Deux ruptures encore, essentielles, sont à mettre au cœur de la réflexion. Premièrement, une rupture avec les savoirs « prométhéens » : l’objectif d’harmonie entre l’homme et le reste du monde vivant nécessite d’abandonner l’idéologie scientiste, techniciste et obsédée de « croissance » qui prévaut. Deuxièmement, une rupture avec des savoirs bien trop limités à l’entre-soi : la question du rapport à l’autre et aux autres cultures doit être travaillée à tous les niveaux et dans toutes les disciplines possibles, ce qui va bien au-delà, par exemple, de la place du « roman national » en histoire. Au fond, que doivent viser les « savoirs scolaires » ? On trouve là de nombreux débats. S’il faut écrire quelque chose en haut de la page, pour dépasser ces conflits, nous pensons qu’il est souhaitable de s’appuyer sur les deux fondamentaux qui sont à enseigner aux êtres humains. D’une part, qu’ils sont humains, faisant partie d’une espèce dotée d’une unité génétique et vivant par leur culture commune une aventure au long cours ; d’autre part, qu’il existe une diversité historique extrêmement riche des modes culturels d’existence.

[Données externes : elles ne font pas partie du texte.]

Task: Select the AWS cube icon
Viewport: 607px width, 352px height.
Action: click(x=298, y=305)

Une nouvelle politique des savoirs

Mettre ainsi les savoirs, avec ce type de perspective, au centre des débats sur l’école n’est pas autre chose que de proposer un changement dans la façon même de faire la politique d’éducation. Il y a un chantier central à ouvrir, qui devrait décider d’un agenda : il consiste à chercher les modalités d’élaboration, pour la première fois, d’un document juridiquement haut placé portant les finalités explicites de l’éducation publique. Ces finalités permettraient de construire un nouveau curriculum (ce qui est enseigné) et d’affronter avec méthode les points de rupture énoncés plus haut en s’attaquant aux pièges hérités de la culture élitiste de l’« école méritocratique » ; en sortant des sentiers battus imposés par des programmes sans cohérence d’ensemble ; en proposant des alternatives novatrices sur les thématiques anthropologiques brièvement évoquées ; en veillant à ce que les modalités d’apprentissage s’inscrivent dans une philosophie d’évaluation en rupture avec la traditionnelle course à la note et à la moyenne ; en se préoccupant du sens qu’ont les savoirs scolaires dans l’expérience existentielle de chaque élève, personne et citoyen en devenir au sein de multiples collectifs.

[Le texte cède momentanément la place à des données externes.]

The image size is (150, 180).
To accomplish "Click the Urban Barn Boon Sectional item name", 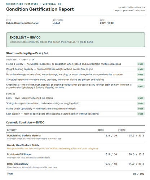I will [22, 23].
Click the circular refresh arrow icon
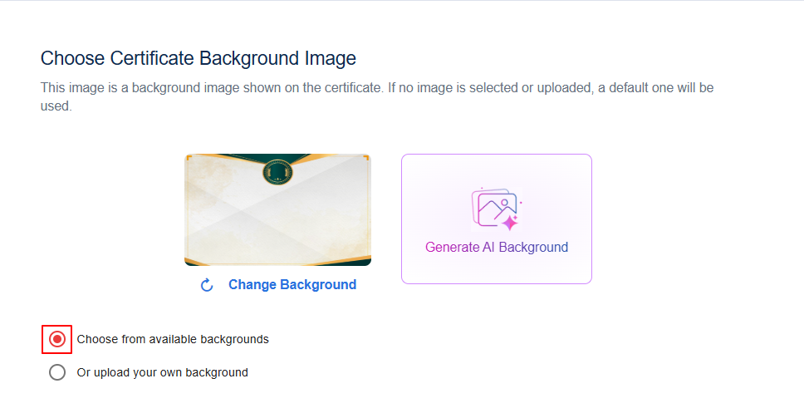Screen dimensions: 804x413 point(207,285)
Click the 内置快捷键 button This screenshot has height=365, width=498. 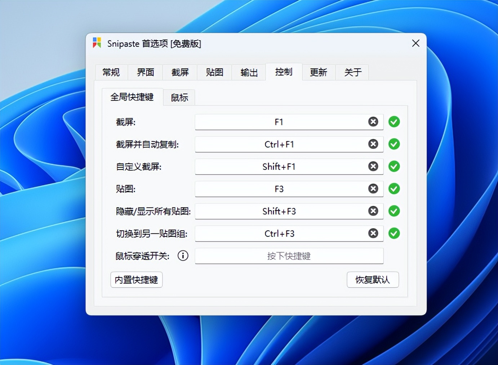point(136,280)
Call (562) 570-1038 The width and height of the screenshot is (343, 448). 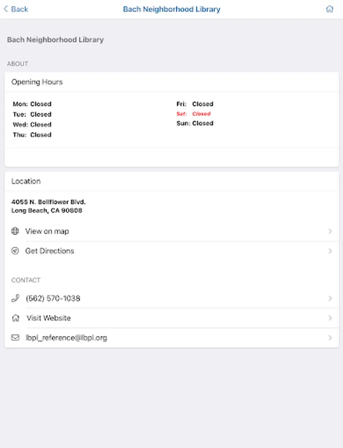[x=53, y=298]
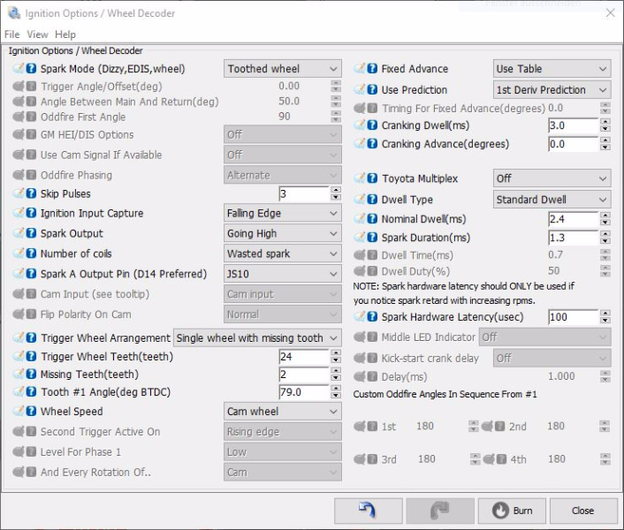Image resolution: width=624 pixels, height=530 pixels.
Task: Click the help icon beside Toyota Multiplex
Action: (x=372, y=178)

Si l’on s’accorde sur la nécessité d’un débat national associant tous les acteurs concernés (professionnels, élèves et parents, décideurs, citoyens, etc.), et sans rien ignorer des expériences passées ou récentes en la matière, il faut s’interroger sur la façon de le mener à bien sans perdre de vue les grands objectifs. Il paraît clair que le ministère de l’Éducation nationale n’a ni la légitimité ni la capacité à le faire, lui qui a aussi besoin de changements majeurs en termes d’organisation des pouvoirs en son sein. Notre appel au changement est la première étape d’un vaste agenda aux multiples dimensions politiques et institutionnelles. Elle consiste à convaincre les acteurs eux-mêmes de son urgente nécessité pour qu’ils s’engagent dans la redéfinition des finalités de l’école de demain. Politiques, professionnels, constitutionnalistes, citoyennes et citoyens, à toutes et tous d’imaginer !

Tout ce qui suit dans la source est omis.